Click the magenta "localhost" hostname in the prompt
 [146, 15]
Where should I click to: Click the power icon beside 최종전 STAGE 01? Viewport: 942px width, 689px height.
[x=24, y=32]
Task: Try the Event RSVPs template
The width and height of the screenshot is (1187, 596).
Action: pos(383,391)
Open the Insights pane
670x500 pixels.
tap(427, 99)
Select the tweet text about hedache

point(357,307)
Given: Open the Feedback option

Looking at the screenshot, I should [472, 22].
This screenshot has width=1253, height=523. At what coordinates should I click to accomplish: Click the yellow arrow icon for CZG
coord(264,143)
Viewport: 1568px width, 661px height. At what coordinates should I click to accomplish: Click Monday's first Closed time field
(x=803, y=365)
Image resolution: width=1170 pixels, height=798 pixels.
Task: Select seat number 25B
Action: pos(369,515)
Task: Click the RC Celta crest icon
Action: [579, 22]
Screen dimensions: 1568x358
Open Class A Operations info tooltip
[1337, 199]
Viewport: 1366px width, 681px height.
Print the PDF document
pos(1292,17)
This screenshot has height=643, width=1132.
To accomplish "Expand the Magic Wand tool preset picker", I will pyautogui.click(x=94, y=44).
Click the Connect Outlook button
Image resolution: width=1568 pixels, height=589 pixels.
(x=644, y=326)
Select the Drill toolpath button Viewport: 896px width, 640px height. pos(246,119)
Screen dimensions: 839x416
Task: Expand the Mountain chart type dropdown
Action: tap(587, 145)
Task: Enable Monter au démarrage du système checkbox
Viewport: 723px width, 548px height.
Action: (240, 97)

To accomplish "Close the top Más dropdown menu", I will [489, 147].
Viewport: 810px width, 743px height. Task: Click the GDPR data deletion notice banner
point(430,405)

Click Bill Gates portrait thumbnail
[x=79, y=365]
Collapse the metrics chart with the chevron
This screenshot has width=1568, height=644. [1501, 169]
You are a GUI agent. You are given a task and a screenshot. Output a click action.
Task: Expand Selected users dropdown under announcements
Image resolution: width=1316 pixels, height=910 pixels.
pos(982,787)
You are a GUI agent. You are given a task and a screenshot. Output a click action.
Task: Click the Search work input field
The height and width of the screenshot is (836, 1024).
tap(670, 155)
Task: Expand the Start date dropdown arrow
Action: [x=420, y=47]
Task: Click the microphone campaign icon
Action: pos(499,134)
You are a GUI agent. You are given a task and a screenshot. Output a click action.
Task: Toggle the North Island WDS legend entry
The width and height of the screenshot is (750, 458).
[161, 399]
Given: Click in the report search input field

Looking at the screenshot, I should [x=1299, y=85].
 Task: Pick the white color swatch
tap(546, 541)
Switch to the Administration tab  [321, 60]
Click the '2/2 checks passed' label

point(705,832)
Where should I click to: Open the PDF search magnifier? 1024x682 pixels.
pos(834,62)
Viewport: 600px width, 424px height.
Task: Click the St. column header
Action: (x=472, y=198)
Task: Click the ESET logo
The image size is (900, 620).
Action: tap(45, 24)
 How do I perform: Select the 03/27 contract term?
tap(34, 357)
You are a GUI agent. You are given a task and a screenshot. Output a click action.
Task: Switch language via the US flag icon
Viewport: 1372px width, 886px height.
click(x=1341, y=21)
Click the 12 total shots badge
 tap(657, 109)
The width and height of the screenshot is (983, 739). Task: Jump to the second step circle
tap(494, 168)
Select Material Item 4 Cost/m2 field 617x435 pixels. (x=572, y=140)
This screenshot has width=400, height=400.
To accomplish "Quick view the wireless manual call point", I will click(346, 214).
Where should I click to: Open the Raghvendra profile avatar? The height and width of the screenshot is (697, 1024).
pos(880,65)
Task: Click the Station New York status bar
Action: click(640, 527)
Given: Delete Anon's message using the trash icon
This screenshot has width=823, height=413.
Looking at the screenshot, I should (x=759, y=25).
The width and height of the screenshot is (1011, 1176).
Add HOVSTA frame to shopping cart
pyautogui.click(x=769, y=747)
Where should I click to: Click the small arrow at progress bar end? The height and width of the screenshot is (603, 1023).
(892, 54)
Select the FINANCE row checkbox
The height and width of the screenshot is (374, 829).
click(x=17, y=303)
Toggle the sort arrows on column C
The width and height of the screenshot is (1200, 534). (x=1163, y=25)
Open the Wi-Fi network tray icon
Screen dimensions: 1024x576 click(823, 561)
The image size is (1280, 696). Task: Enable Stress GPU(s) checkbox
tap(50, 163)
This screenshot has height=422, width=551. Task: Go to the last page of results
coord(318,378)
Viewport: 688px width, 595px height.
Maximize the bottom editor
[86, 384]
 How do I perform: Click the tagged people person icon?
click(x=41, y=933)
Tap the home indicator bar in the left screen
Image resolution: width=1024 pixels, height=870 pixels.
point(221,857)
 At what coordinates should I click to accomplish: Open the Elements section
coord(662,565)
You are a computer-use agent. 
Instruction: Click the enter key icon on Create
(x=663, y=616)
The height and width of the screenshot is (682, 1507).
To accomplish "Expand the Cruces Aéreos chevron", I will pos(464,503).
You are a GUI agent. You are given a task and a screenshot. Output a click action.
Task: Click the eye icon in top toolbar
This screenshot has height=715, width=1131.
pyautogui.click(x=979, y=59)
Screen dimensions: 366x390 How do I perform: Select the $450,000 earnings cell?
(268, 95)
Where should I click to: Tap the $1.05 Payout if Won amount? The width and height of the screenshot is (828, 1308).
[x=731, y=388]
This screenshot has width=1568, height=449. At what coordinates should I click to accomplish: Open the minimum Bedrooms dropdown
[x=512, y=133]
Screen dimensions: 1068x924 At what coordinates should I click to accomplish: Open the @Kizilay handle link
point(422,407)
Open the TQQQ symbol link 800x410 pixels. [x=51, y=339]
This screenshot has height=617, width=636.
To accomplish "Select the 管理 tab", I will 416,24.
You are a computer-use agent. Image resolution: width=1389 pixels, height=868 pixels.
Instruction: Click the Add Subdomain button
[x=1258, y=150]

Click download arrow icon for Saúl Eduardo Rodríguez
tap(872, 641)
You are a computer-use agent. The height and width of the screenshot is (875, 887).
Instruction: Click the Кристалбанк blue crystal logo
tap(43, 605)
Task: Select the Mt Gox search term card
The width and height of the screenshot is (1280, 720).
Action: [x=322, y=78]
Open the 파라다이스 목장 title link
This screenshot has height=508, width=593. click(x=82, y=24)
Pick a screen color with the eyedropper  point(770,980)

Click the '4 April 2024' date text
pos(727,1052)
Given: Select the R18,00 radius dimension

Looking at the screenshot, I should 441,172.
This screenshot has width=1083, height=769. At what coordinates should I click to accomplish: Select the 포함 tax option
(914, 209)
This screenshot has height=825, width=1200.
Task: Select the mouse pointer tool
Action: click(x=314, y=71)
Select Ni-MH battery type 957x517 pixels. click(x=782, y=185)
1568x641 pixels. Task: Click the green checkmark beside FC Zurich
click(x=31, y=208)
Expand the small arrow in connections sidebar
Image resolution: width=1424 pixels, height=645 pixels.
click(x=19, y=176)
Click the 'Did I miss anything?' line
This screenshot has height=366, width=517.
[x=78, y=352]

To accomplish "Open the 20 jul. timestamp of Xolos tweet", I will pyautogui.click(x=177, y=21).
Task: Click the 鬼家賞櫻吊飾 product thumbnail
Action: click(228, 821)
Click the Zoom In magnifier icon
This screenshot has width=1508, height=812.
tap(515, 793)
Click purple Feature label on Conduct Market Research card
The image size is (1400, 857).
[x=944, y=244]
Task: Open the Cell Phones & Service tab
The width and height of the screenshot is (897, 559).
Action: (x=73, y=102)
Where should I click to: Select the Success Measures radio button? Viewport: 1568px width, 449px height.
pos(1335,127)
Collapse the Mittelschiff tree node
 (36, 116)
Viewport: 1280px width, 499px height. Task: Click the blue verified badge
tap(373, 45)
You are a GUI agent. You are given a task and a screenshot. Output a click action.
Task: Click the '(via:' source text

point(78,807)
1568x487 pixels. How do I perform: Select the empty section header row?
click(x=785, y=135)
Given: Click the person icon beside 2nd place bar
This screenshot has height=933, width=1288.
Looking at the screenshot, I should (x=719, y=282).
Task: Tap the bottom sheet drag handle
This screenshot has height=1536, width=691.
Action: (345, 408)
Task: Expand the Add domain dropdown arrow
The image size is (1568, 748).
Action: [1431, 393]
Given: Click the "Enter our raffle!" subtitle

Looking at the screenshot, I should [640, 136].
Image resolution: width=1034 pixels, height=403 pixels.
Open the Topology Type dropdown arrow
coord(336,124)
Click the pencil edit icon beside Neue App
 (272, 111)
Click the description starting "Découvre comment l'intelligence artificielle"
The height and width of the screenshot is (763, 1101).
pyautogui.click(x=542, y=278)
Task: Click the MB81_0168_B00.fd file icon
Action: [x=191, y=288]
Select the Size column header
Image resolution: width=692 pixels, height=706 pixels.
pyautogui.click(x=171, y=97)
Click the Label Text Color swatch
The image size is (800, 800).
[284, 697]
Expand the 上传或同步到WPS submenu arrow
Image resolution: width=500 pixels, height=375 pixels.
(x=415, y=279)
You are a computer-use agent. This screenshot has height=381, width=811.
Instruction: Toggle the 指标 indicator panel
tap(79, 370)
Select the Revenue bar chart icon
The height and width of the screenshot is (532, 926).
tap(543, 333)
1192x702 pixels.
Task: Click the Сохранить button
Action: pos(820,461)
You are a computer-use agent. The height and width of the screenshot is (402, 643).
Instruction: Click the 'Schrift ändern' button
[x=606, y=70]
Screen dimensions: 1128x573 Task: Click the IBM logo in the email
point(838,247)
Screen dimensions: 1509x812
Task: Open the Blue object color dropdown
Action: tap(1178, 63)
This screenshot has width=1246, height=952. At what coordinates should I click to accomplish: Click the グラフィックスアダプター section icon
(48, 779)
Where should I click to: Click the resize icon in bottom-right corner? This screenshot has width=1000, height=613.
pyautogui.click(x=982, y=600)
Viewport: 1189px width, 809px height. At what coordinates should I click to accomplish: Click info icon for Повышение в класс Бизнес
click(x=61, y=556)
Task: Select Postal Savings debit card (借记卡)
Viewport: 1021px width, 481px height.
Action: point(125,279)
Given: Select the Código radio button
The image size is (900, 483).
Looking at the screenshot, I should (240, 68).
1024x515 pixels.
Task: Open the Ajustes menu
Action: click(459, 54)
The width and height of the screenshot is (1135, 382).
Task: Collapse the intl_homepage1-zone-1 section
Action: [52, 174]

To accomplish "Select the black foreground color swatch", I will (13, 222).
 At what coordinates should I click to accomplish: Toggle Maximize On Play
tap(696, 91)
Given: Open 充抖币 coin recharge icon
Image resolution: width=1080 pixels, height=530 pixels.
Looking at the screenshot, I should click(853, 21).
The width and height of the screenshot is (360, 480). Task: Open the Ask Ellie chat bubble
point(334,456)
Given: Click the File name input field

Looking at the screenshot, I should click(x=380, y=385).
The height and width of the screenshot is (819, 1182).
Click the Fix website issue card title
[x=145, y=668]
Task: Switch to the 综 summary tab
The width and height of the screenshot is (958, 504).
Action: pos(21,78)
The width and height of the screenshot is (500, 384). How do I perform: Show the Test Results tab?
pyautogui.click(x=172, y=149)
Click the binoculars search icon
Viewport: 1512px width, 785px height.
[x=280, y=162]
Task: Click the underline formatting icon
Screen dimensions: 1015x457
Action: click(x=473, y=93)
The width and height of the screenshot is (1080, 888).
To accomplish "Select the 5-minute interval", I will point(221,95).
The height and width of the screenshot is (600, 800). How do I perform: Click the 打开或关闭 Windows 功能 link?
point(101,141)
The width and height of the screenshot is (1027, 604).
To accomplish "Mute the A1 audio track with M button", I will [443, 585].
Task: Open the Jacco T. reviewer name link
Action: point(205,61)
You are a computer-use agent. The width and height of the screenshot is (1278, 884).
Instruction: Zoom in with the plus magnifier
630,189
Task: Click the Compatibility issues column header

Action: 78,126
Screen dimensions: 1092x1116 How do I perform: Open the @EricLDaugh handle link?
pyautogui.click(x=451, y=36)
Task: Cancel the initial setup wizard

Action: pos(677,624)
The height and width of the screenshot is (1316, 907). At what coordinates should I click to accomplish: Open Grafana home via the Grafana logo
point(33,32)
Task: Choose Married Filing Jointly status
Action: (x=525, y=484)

----------------

-- Work item --
Copy only the lines in the listing that contain "computer".

-- Exercise solution --
You are a computer-use agent. 
You are a computer-use agent. Image resolution: width=1389 pixels, height=868 pixels.
You are a computer-use agent. The height and width of the screenshot is (875, 887).
You are a computer-use agent. This screenshot has height=381, width=811.
You are a computer-use agent. The height and width of the screenshot is (402, 643).
You are a computer-use agent. The width and height of the screenshot is (1278, 884).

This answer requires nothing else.